Chocolate Chip Cookies Made With Lard

Last Updated on March 15, 2024 by Michelle

Yes, lard is amazing for baking. And yes, it’s a good fat to have in your family’s diet and use in your kitchen daily. Read more about baking with lard (& why you should) here.

But this recipe is also delicious is all you have is butter on hand. Since butter behaves a little differently in baking than lard does, you will want to do things a little differently with this recipe, so be sure to see the note below for more details about that.

Mint Chocolate Chunk Cookies Made with Lard

INGREDIENTS

1 cup lard (or butter), at room temperature

1 1⁄2 cups light brown sugar
1⁄2 cup white sugar
2 eggs, at room temperature
1 1⁄2 teaspoon vanilla extract
1⁄4 cup maple syrup
3-3 1⁄4 cups all-purpose flour
1⁄8 cup dried mint leaves
2 teaspoon cornstarch
1 teaspoon baking powder

1 teaspoon baking soda
1 teaspoon salt (I use this one)
2 cups chocolate chips
1⁄4 cup chocolate chunks

 

DIRECTIONS

  1. In a large bowl, beat lard and sugars. Mix in eggs, vanilla, and maple syrup.
  2. Combine 3 cups flour, mint, cornstarch, baking powder, baking soda, and salt together in a separate bowl, then beat the flour mixture into the lard (or butter) mixture.
  3. Stir in chips and chocolate chunks.
  4. Preheat oven to 325°F.
  5. Place teaspoonfuls of dough on cookie sheets. No need to space out much, these cookies don’t spread when they bake. But you will need to flatten them with a floured cup bottom or a fork if you prefer them to be flatter instead of thick and round. The lard will hold it’s shape in a thicker mound if you don’t flatten them. (Both ways makes for a delicious cookie, so don’t stress over this.)
  6. Bake for 11-12 minutes, switching trays from top to bottom racks halfway through. (The cookies may appear a bit underdone, but their edges should just begin to turn golden brown.)

NOTES

  • I render my lard and freeze it in butter-shaped molds so it’s super easy to use in place on butter in any recipe. Go here for more details about baking with lard.
  • If you’re using butter instead of lard, you will need to chill the dough for at least 30 minutes before working with it. Add an additional 1⁄4 cup of flour if the dough doesn’t seem quite thick enough after refrigeration. (Before chilling, if I’m using butter in this recipe, my dough is always too gooey, but I resist the urge to keep adding flour because I have made these cookies too cake-like by doing that in the past.)
  • If you’re using butter you may find you want to cook the cookies a few minutes longer and cool them completely on cookie sheets, where they’ll flatten, and their centers will harden slightly while on the tray. After they’ve cooled, they’re chewy and moist.
  • For the mint, I use chocolate mint that I grow in our garden every summer. But any variety of mint is delicious in this recipe. Since I store my mint in the dried leaf form all winter long, I need to measure out about 1⁄4 cup of dried leaves and crush them in a mini food processor. This leaves me with about 1⁄8 cup of mint.
  • While mint is optional in this recipe, I find I need the little extra “umpf.” I will admit lard does not pack the same taste punch as butter (I LOVE butter yall) but the little bit of mint makes a huge difference in the taste category. Most folks say they don’t even taste the mint in the cookies. (So feel free to add more.)
  • Chocolate chunks are also optional, of course, well I mean to most folks. I don’t see them as optional, cause I love the extra, bigger burst of chocolate in every cookie.
  • While any salt will work just fine in this recipe, Redmonds salt is truly the best. It’s mined over 400 feet below ground, right here in the U.S. so it’s naturally protected from pollutants (not something you can say about salt mined from the ocean) and more than 60 trace minerals. If you want to try it out, use my code SWEETSALT to save 15% off your entire order, anytime.

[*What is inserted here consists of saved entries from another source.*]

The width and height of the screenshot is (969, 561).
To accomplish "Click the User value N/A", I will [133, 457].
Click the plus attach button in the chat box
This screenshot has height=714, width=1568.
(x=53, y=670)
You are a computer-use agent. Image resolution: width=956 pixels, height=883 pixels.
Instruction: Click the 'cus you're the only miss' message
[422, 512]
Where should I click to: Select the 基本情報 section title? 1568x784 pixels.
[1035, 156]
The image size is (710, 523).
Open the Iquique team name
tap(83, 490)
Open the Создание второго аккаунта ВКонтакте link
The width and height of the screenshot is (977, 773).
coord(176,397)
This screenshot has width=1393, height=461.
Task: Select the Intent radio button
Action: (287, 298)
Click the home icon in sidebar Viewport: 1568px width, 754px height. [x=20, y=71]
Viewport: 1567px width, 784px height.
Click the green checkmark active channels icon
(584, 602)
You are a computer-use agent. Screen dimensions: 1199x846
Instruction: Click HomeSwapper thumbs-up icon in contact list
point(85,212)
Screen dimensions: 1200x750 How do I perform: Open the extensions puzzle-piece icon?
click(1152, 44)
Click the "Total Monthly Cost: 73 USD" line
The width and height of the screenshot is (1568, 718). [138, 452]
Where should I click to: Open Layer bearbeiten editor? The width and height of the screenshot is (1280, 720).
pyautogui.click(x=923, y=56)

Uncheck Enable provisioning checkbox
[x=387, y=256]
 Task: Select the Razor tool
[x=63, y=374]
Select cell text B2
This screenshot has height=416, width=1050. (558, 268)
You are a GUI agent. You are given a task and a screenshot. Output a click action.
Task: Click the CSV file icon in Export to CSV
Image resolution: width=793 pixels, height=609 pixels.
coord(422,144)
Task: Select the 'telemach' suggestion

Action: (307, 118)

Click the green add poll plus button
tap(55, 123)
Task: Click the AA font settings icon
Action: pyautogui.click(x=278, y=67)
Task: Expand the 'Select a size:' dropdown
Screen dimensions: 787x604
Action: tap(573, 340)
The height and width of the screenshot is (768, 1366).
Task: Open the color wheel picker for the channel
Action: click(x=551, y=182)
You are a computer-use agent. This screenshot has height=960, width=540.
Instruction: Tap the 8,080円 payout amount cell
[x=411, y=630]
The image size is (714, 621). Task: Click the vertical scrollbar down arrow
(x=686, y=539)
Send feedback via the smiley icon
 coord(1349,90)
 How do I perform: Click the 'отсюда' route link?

YIELDS ABOUT 4 DOZEN COOKIES

Can you buy lard for making chocolate chip cookies?

You can absolutely source good lard, either as fat that you can render down yourself, or as already rendered lard. Here are some tips:

  1. If you live in New England and would like to purchase a whole or half a pig, I would love to chat about how our family farm can help you load your freezer next fall (with amazing pig fat as well as delicious pasture-raised meat). We keep a waiting list, and I am always happy to meet new customers and expand our plans for next year, to make sure your family enjoys high-quality meat next year if I can’t help you today. To message me, hop over to instagram or send an email to michelle(dot)visser(at)outlook(dot)com.
  2. Find local pig farmers and ask around until you can hopefully find one who either sells lard they have rendered or maybe the raw fat which you can then render yourself. (Or just store away until you use it, in the case of caul fat.)
  3. Go to eatwild.com and search for a pig farm near you.
  4. Order online. Seriously. You can purchase this amazing fat, ready to use, and shipped to your door:

Caul fat

Lard made from back fat

Lard made from the inner, leaf fat 

 

Items I Use in This Recipe:

Talk to me!

If you have any questions, leave a comment below. And please tag me on ig to show me your amazing Mint Chocolate Chip cookies @souly.rested.

 

More Information on This Topic:

How to Bake with Lard (& why you should)

3 Types of Pork Lard — everything you need to know about each one.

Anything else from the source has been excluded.